Does the change support oldest and newest supported Kubernetes version?

hors

@inelpandzic please add test case for https://github.com/percona/percona-server-mongodb-operator/blob/main/e2e-tests/ldap-tls/run test as well. We need to be sure that it works

secret.

inelpandzic · 2024-11-13T08:23:09Z

@inelpandzic please add test case for https://github.com/percona/percona-server-mongodb-operator/blob/main/e2e-tests/ldap-tls/run test as well. We need to be sure that it works

@hors I was thinking about this but now I'm positive we don't need to do it since it will not provide any value. The way that you enable external authentication ability is simply by creating a user with $external database that will set user authentication method to external. We are testing this in custom-users-roles/custom-users-roles-sharded tests and with that we are 100% sure that this works.

If we need to add this test as well to make sure it works, then we would need to cover Kerberos and other external auth providers.

egegunes · 2024-11-15T12:15:18Z

pkg/controller/perconaservermongodb/custom_users.go

+	if err != nil && name != defaultName {
+		return nil, errors.Wrap(err, "failed to get user secret")
+	}


I don't understand why we don't create the secret object if user just wants to customize its name. Was it like this in the spec? @spron-in @eleo007

Not sure what do you mean by "user just wants to customize its name", but how this behaves is like this:

If in the spec the user sets passwordSecretRef.name we will look for that secret.
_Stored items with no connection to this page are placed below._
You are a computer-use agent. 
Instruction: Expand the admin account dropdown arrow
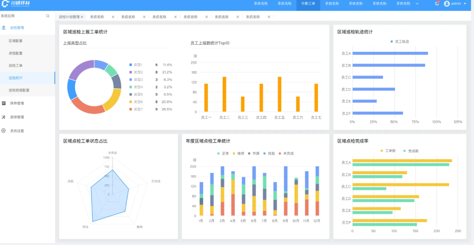point(465,4)

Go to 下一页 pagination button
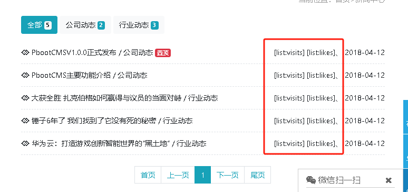(x=227, y=175)
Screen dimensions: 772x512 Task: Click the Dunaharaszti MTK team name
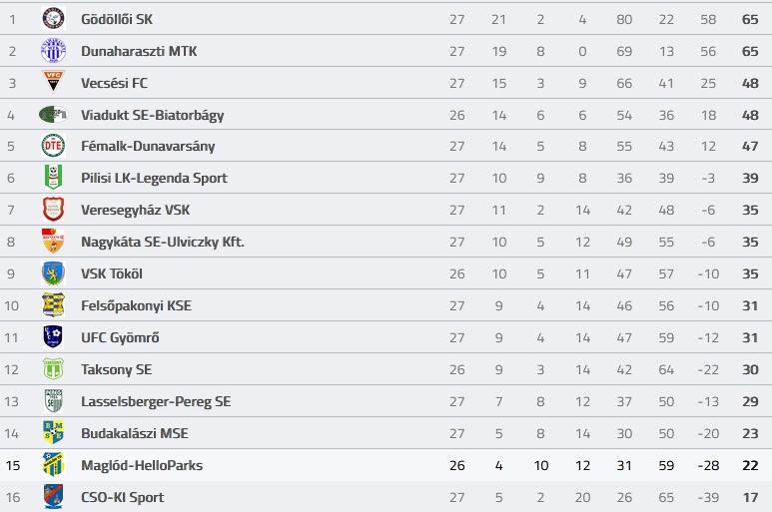139,51
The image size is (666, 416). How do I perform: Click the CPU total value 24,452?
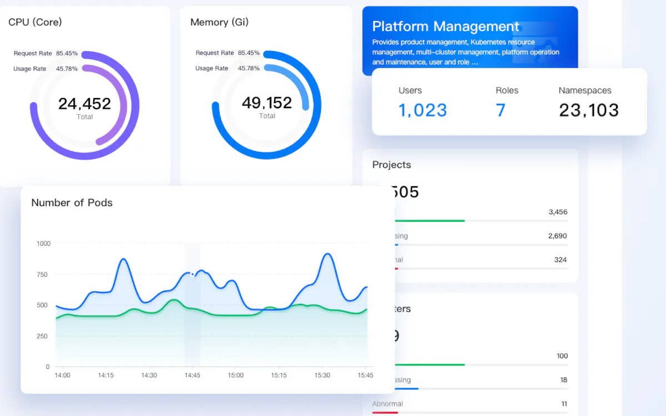pos(84,104)
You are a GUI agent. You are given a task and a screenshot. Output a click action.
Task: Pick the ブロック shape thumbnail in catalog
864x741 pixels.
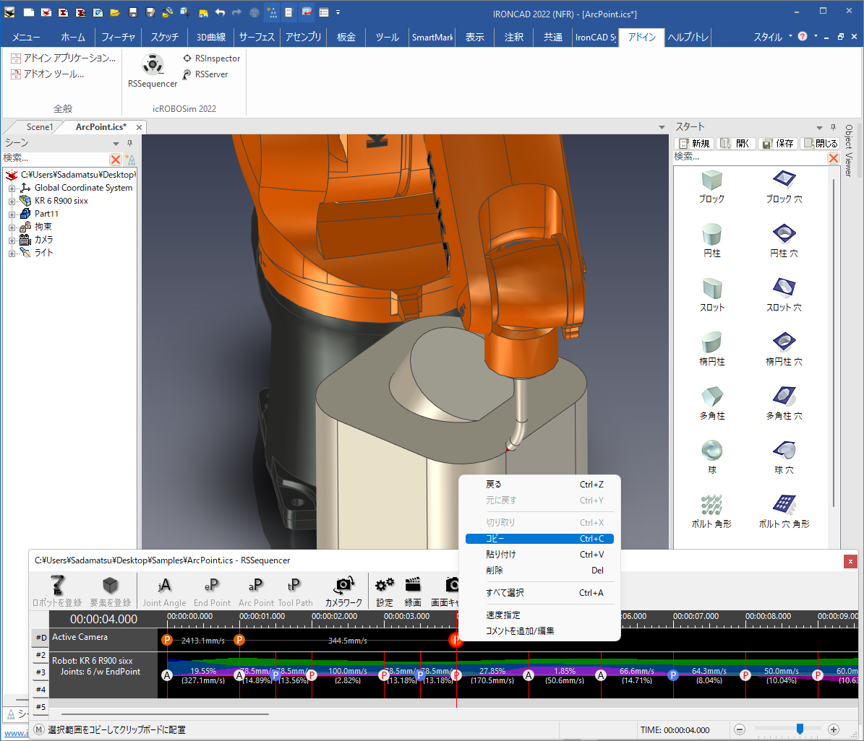click(711, 179)
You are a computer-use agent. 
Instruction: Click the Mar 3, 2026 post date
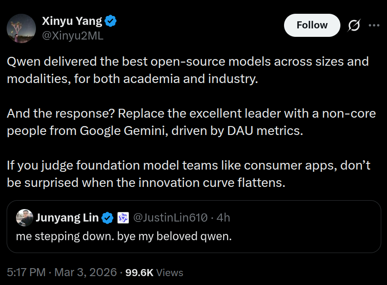(x=86, y=272)
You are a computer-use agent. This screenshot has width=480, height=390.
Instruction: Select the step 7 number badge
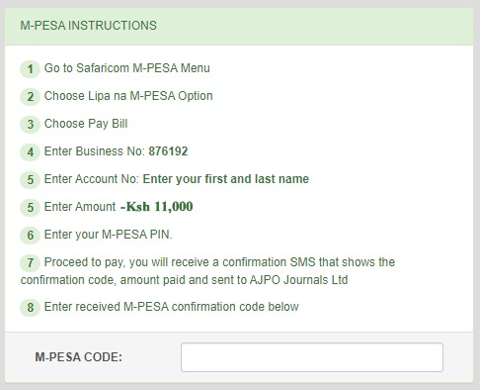31,263
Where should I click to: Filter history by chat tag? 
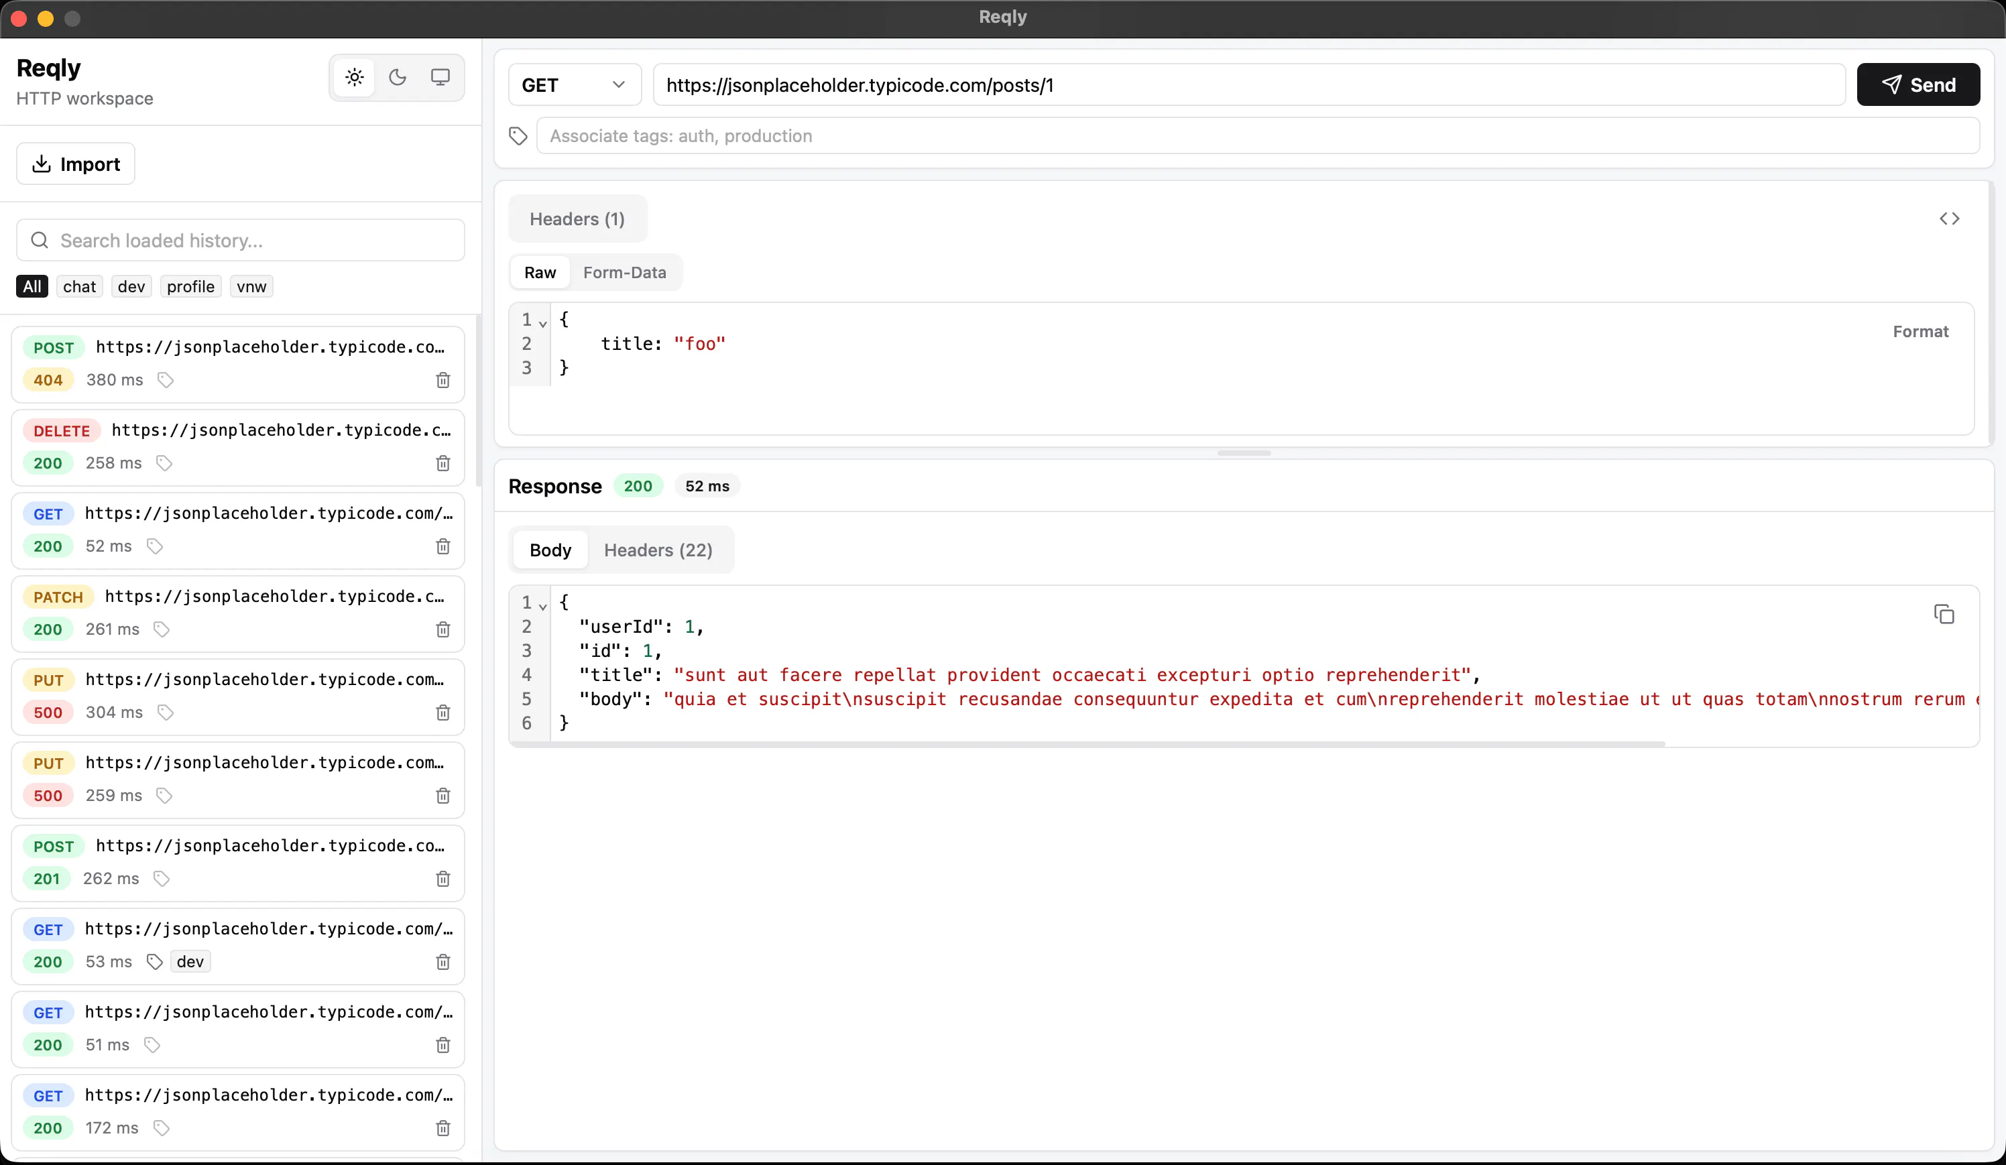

If we don't find it we will fail creating that user.

If the user does not set passwordSecretRef.name, we will create secret {cluster-name}-custom-user-secret, generate a password for the user and set it by the key named after user name.

And yes, I'll add this to the spec as well.

egegunes · 2024-11-18T18:23:05Z

@inelpandzic looks like now you need to fix role order in e2e test 😄

inelpandzic · 2024-11-18T18:29:03Z

@inelpandzic looks like now you need to fix role order in e2e test 😄

Yeah, I know... :)

github-actions · 2024-11-25T18:00:35Z